Cristina, Hubert and I were driving down to a weekend birthday celebration in the Penedès in January of 2016. From Barcelona, where we had to go wasn’t a far drive and it can’t have taken more than an hour but as I drove the three of us chatted away quite happily about all and sundry. I no longer remember how or why we got there but at some point we touched on the topic of creativity and Hubert said something that I will never forget and that echoes what I believe as well. I think he and I were referring to common and received assumptions that those not directly related to the worlds of art and design, in its broadest sense, are incapable of creative thought. “Do not tell me” he went on to say empirically, “that I am not creative. Because I am! And I will beat the shit out of anyone “creatively” if I need to prove it.” I know he can…. and I could not agree more.
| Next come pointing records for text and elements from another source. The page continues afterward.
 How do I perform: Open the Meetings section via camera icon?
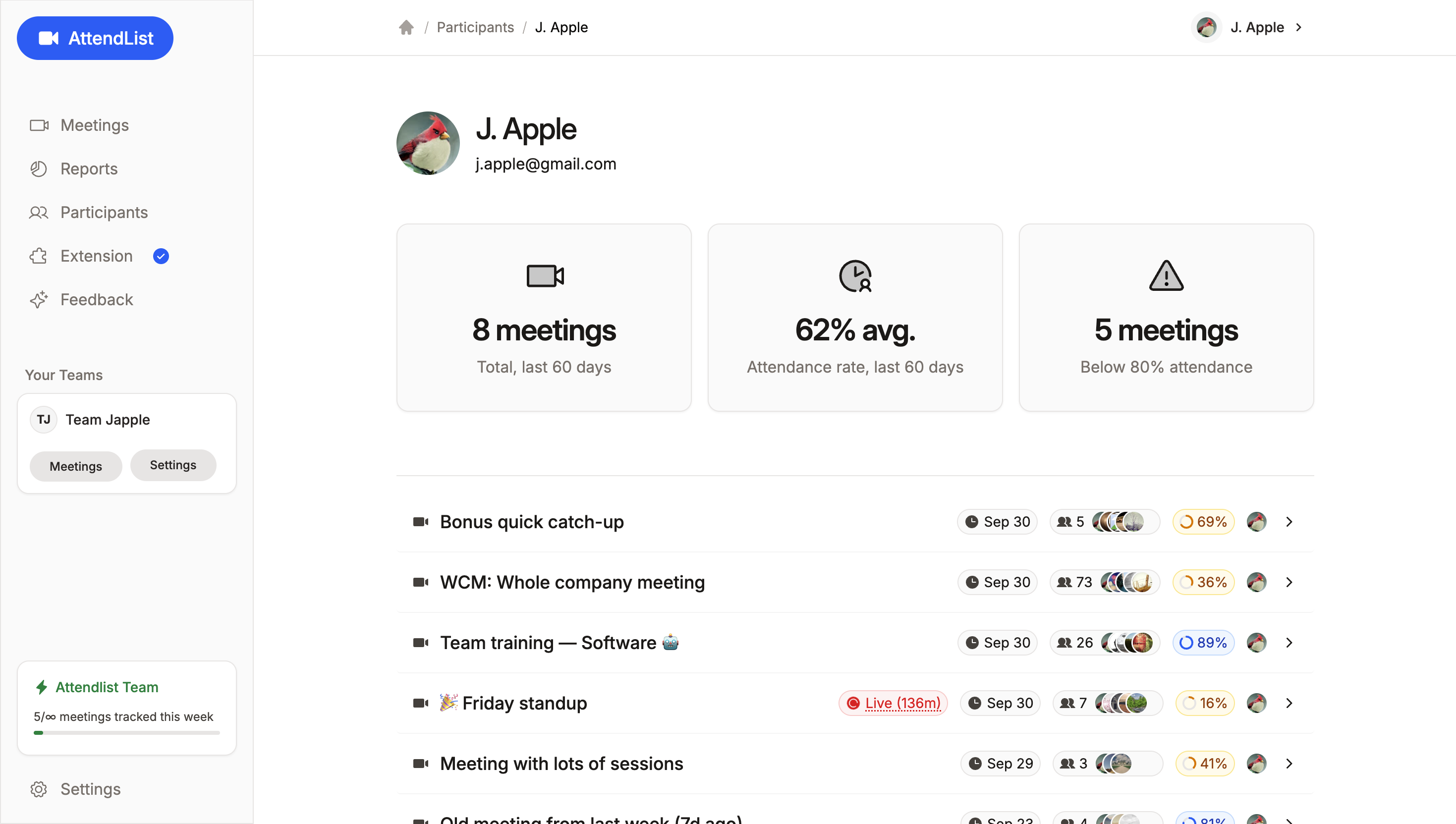click(x=39, y=125)
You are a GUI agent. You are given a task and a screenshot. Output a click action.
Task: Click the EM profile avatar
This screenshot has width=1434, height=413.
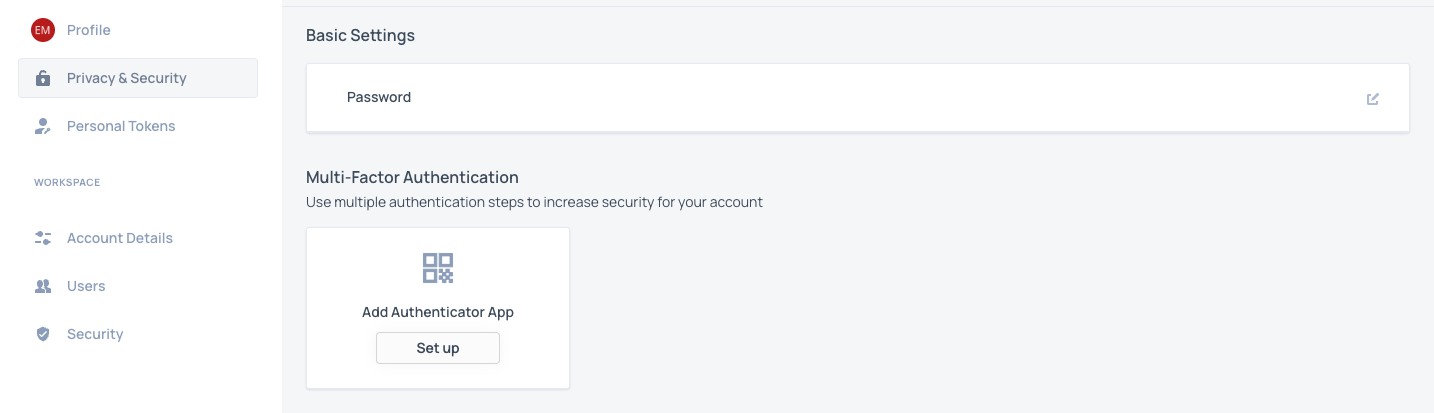coord(42,30)
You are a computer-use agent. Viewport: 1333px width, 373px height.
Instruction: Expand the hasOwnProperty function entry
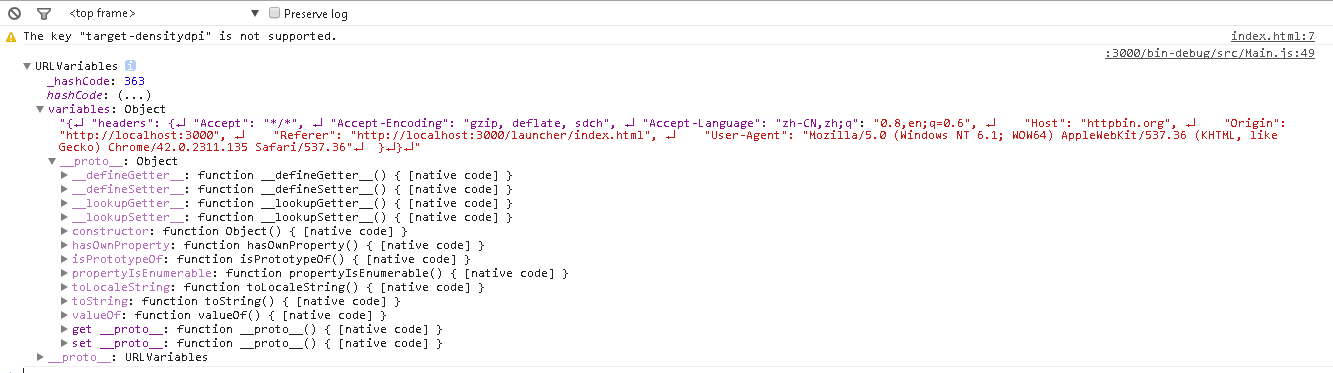(65, 245)
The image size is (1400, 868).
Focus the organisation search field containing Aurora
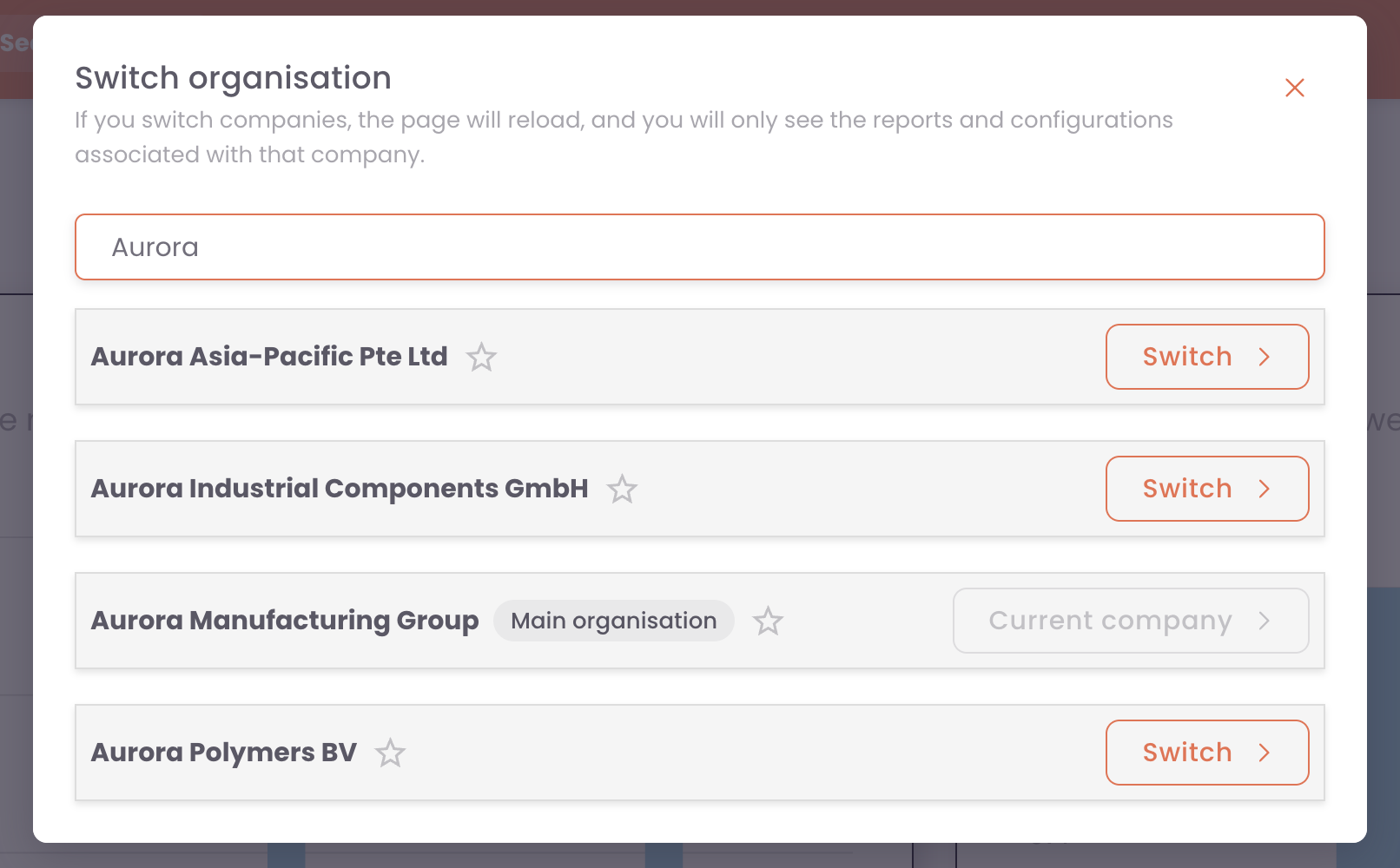[700, 247]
Pablo Picasso once said that all children are born artists. Ken Robinson, in his famous speech at TED called “How schools kill creativity”, goes on to say that the innate creativity we are born with is systematically cultivated out of us as we progress through the system; a perverted and manipulative system that seeks to produce docile and obedient servants who are content to staff drab jobs and feel no compulsion to question their validity or create anything. He speaks of the multiplicity of potential and intelligence that is not only alphanumerical in its structure; despite what our established social and cultural system would have us believe.
The topic of the pros and cons of social media is a huge one. I see its dangers but I have also noticed its advantages. I have been quietly observing on Instagram the progression of those peers of mine – those without any formal education in “The Arts”, I’m referring to – as their photos improve in leaps and bounds with greater sensitivity to such issues as content, composition, lighting, colour. We all seem to be learning from each other. I think this is fantastic and a force for good. It is helping to put people back in touch with their innate creativity and forcing back that received obscurantist notion that creativity is for privileged initiates, members of an elite.
Taheer and I touched on this a few weeks back whilst having dinner at his; why aren’t children taught philosophy from day one at school? What could be more relevant than teaching people how to think?
I was most impressed to learn the other day that children in Mongolia are taught chess from a very early age as a mandatory part of their school curriculum.